BY JAY BODAS Staff Writer

Staff Writer

METUCHEN — School officials here are debating whether to continue the practice of ranking students by their academic performance.

The district currently determines class rank at the end of grades 10, 11 and 12. The information is turned over to colleges, said longtime Metuchen High School Principal John Novak.

“I have witnessed a negative, destructive side to class rank, and I once strongly recommended to eliminate valedictorian and salutatorian designations as well as class rank,” Novak said.

But he has since changed his mind and now supports class rankings.

“Since then, I have not seen any negative effects of class rank, and I believe it serves more as a motivator than as a negative influence,” he said at the June 7 Board of Education meeting, where the board held a discussion on the issue of class rank.

Some school districts in New Jersey have eliminated class rank, while others have chosen to keep it, said Superintendent of Schools Terry Sinatra.

“I sent a letter to all parents letting them know there would be an informational session this evening, and I have met with parents twice on this topic,” she said.

Novak discussed the results of a study done on the Metuchen High School class of 2004 to determine the effect of class rank on college admissions.

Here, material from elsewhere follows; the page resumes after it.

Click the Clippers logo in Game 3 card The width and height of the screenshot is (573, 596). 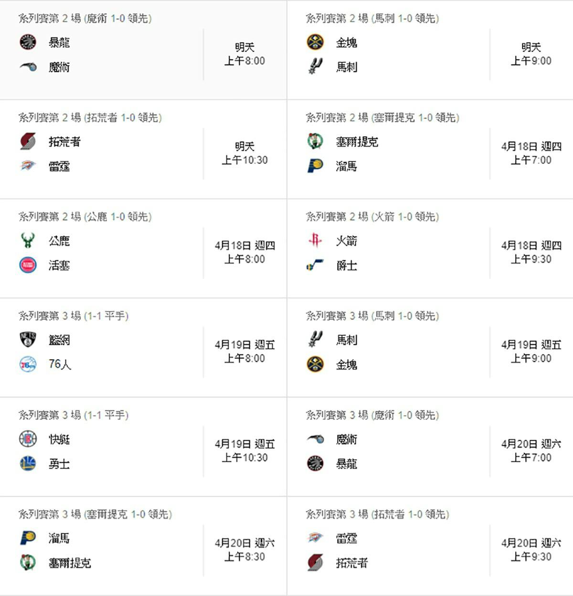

“It appears that class rank was not used as an excluding factor by the more competitive schools, and at this time, I am not inclined to recommend a change in our ranking procedures,” he said.

Interim guidance director Sandra DeLuca stressed that class rank was just one of many factors used by colleges in making admissions decisions.

“The importance of class rank is being diminished,” she said. “Class rank is being fast overtaken by the college essay, letters of recommendation, extracurricular activities and the student’s interest in the college.”

Four out of five public schools report class rank, while one out of five private schools do so, with 61 percent of all high schools reporting class rank overall, she said.

“Do not eliminate class rank if the goal is solely to admit more students to selective colleges,” DeLuca said. “Eliminate it only if we want to make a statement that this is who we are and how we want to operate.”

Metuchen High School students had mixed feelings on the issue.

“I hate the idea this township could be accepting mediocrity,” said senior Jeff Ostermueller. “The elite should be awarded with the knowledge that they are at the top, and I support class rank.”

Sam Champain, a junior, agreed.

“I think people in the top 10 percent deserve the benefit of being able to say this on their transcript,” he said.

Anthony Campisi, a senior, supports considering the elimination class rank.

“Seeing all the different colleges, they explained to me how they rejected so many valedictorians and salutatorians, and my impression is that they do not really take class rank into huge consideration relative to the whole person,” he said.

“I am not sure how much class rank furthers the idea of helping us to find the best people, and I can’t figure out exactly why we would want to keep it,” Campisi said.

Board of Education members William McGuire Jr. and George Trapp argued in favor of keeping class rank.

“Our world is very competitive, and class rank should be reported to colleges,” McGuire said. “Taking it away will lessen our approach to education.”

Trapp said the district should keep class rank, unless there was evidence that the practice hurts students’ admissions to colleges.

“In my career, I have spent a lot of time trying to convince managers to identify and recognize our top 5 percent performers,” Trapp said. “So, if we tend to gloss over that and do not do rankings, I think we are just fooling ourselves.”

There are still questions to consider before making a decision on the issue, Sinatra said.

“If we were to eliminate class rank, one question is, when would we start this practice?” she said. “I would find it difficult to eliminate it for students who already know their class rank. And would we still have a valedictorian or salutatorian?”

Sinatra will make the final decision, after consulting with other school officials, said board secretary Michael Harvier.